5 Comment on “I Discriminate; It’s Just Good Business”
prisco
July 12, 2013 at 7:29 pm
The question is how to discriminate aghainst these people in the phone interview, so they dont waste your time with a walk thru? I have 10 people coming to see my apartment Saturday, and I know Im not going to want half, because they cant comfortably afford it. Do you ask for their salaries on the phone? How can I not waste my time showing it to 10 different people? Im scared to say no, in case they accuse me of discrimination.
Bob Cain
July 12, 2013 at 10:03 pm
The safest (and most businesslike) way to proceed is to offer each of the people who come an application together with your rental policies and standards, which indicate, among other things, the income requirements for renting. Then tell each of them, “Please read our rental requirements and if you qualify, please fill out an application.” Many will see what income is required and tell you they will take it home and fill it out. Chances are, you will never see or hear from them again. That’s self-screening, the best screening of all.

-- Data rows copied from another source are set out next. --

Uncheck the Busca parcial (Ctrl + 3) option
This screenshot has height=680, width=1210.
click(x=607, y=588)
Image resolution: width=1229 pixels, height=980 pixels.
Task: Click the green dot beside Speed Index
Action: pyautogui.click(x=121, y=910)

Since you will be there anyway, it doesn’t matter that 10 people are coming through. Best of all, it can be an advantage in that it will have prospective tenants looking at each other and believing they have to act now if they expect to have a chance of renting from you.
luke heights
July 12, 2013 at 8:47 pm
Good article, keep up the great content. Could you write one about what to do when you don’t have tons of people wanting to rent the property? Any and all hints would be great.
Luke Heights
Author at http://www.LiveHappyAndSuccessful.com
Valerie
March 17, 2014 at 9:20 am
Simple answer to this statement of yours. First off review the property you have, from outside the inside box…would you rent it yourself , and if not why not?, Does it need some (TLC), Tender Loving Care to the inside or outside?, Is the area safe, meaning is the area a crime zone, and if it is, Is there anything you can do about security measures for the possible renters, such as security cameras, talk to the local police to do drive by’s, This is going to sound rude, but you asked for comments so here it is blunt and truthful…..Are you a nasty slum lord, who squeaks when he walks because your putting all the funds in your pocket and not reinvesting in the safety or the appeal of the property? Is the rental property clean and ready to show?, or did you just not care and showed it as the last tenants left it? The most important is this I believe….Is this property worth what you are asking for rent? If you are NOT getting bites on your property, review these things and be honest with yourself when doing so. I personally would rather lower my rent on my property and have income coming in, then to not have anything at all. Heres a thought from a investor that my boyfriends company does heating and cooling for. He has some rental properties that need some work on them and he rents it out to construction workers with maintenance experience on their resumes and what he does is lowers the rent considerably if they do all the work on the rental needed, when that one is done, they move into the next one he purchases and starts all over. Just a thought, but its working for them quite well. Good luck.
David Tilney
July 13, 2013 at 4:43 pm
Another excellent post Bob! HUD makes people think that discrimination is illegal when only ILLEGAL DISCRIMINATION is illegal. Occasionally I will ask a room full of landlords, “Who is willing to admit that they discriminate in accepting applicants for their rentals?” No one ever raises their hand. I point out that all landlords must discriminate if they want to survive as landlords, just not ILLEGALLY (against any federal, state or local protected classes).